Research and development of new energy materials

Pioneering the AI for Science paradigm, DP Technology fuses multi-scale modeling, high-throughput computing with state-of-the-art artificial intelligence methods to provide end-to-end full stack solution for the research and development of new energy materials and devices.

Explore the "genes" of material to achieve precise material design

Optimizing the performance of materials and devices using high-throughput computing and multi-scale modeling

AI accelerates material component screening and device optimization

Explore the "genes" of material to achieve precise material design

Deep Potential (DP), a collection of physics-informed deep neural network models, achieves ab initio accuracy while maintaining an efficiency comparable to that of classical molecular dynamics. Already widely adopted in the material science field, Deep Potential (DP) is an advanced technology which can provide the following services:
  • Predict properties of various battery materials such as cathode, anode, electrolyte, and SEI with first-principles accuracy.
  • Simulate complex electrochemical mechanisms and kinetic processes of battery devices with first-principles accuracy.
  • Explore the microscopic "gene" between the structure and performance of energy materials, which helps to rationally design new materials.
  • Optimizing the performance of materials and devices using high-throughput computing and multi-scale modeling

    By combining multi-scale modeling and high-throughput computing, global screening and optimization of material and device performance can be achieved. DP's team has accumulated expertise in multi-scale modeling algorithms from electron to atom to mesoscopic scales. Our team can provide the following services:
  • We can complete the system development from materials to devices (atoms to mesoscopic particles to electrode to battery cells) through multi-scale computational simulation.
  • Combined with high-throughput calculation of multi-scale modeling, we can complete the rapid screening of materials in the whole space, and help to customize new materials.
  • Combined with high-precision experimental characterization technology, a new material design flow of "computational design to experimental verification" is formed.
  • AI accelerates material component screening and device optimization

    The design of new energy materials and devices is a complex process. "AI + HPC + physical model" can break the gap between computational simulation and experimental requirements.

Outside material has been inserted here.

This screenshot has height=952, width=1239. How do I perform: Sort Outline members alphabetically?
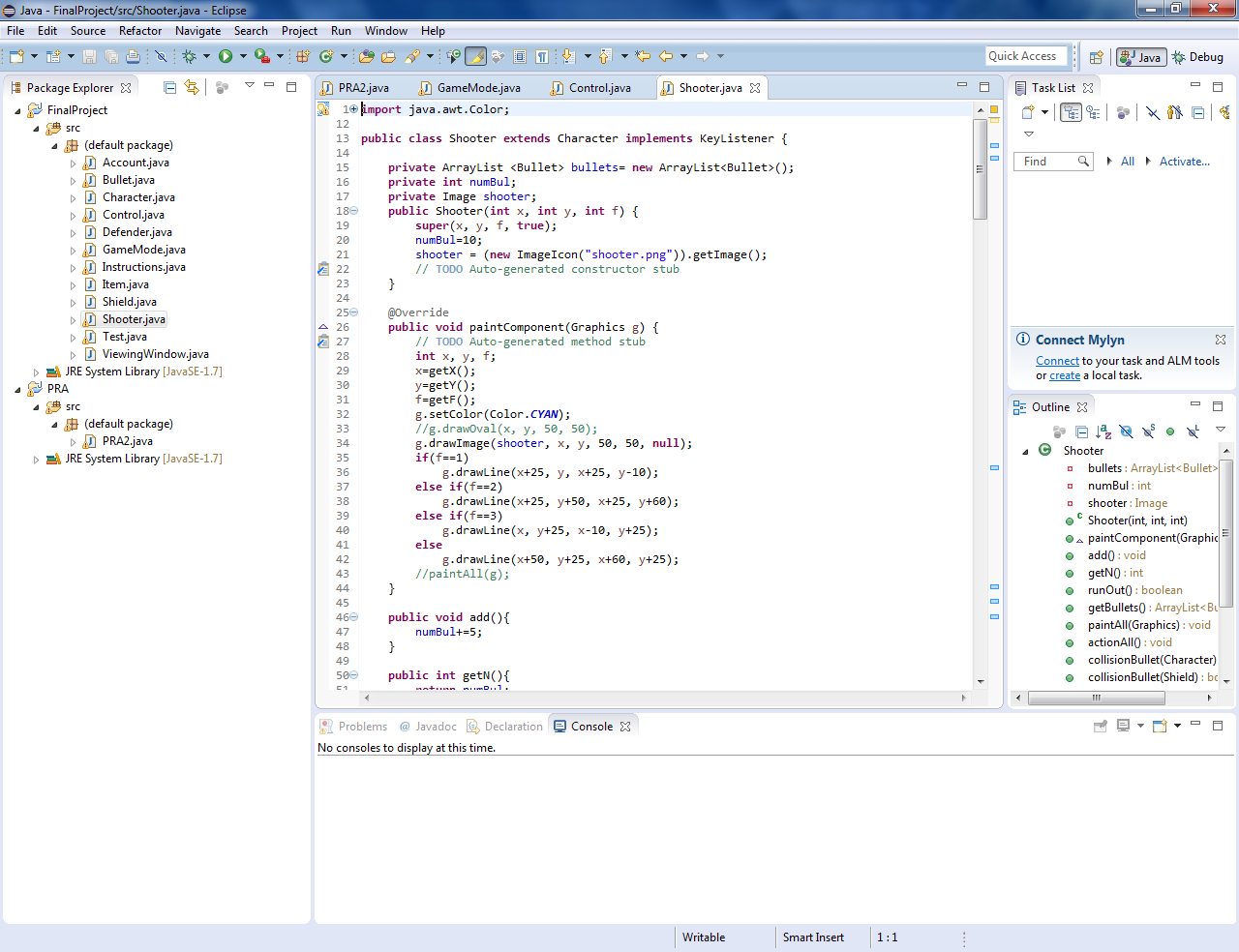tap(1103, 431)
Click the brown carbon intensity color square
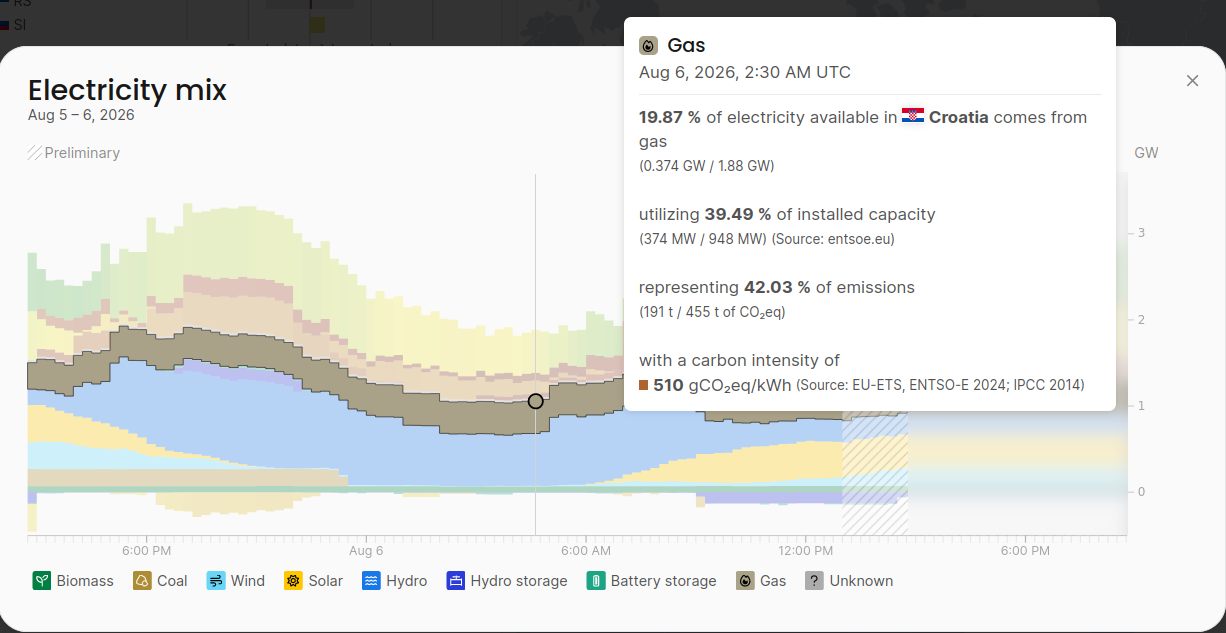 click(644, 385)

As a basic application tool, AI participates in the daily design of batteries and other new energy materials:
  • With the help of Bohrium micro-scale scientific computing cloud platform, AI comprehensively improves the efficiency of material research and development.
  • Combined with high-throughput computing, AI accelerates material screening and promotes rational design of new energy materials such as lithium batteries and photovoltaics.
  • Beyond the limits of scale and computational simulation, AI helps complete the whole chain optimization of battery materials and devices.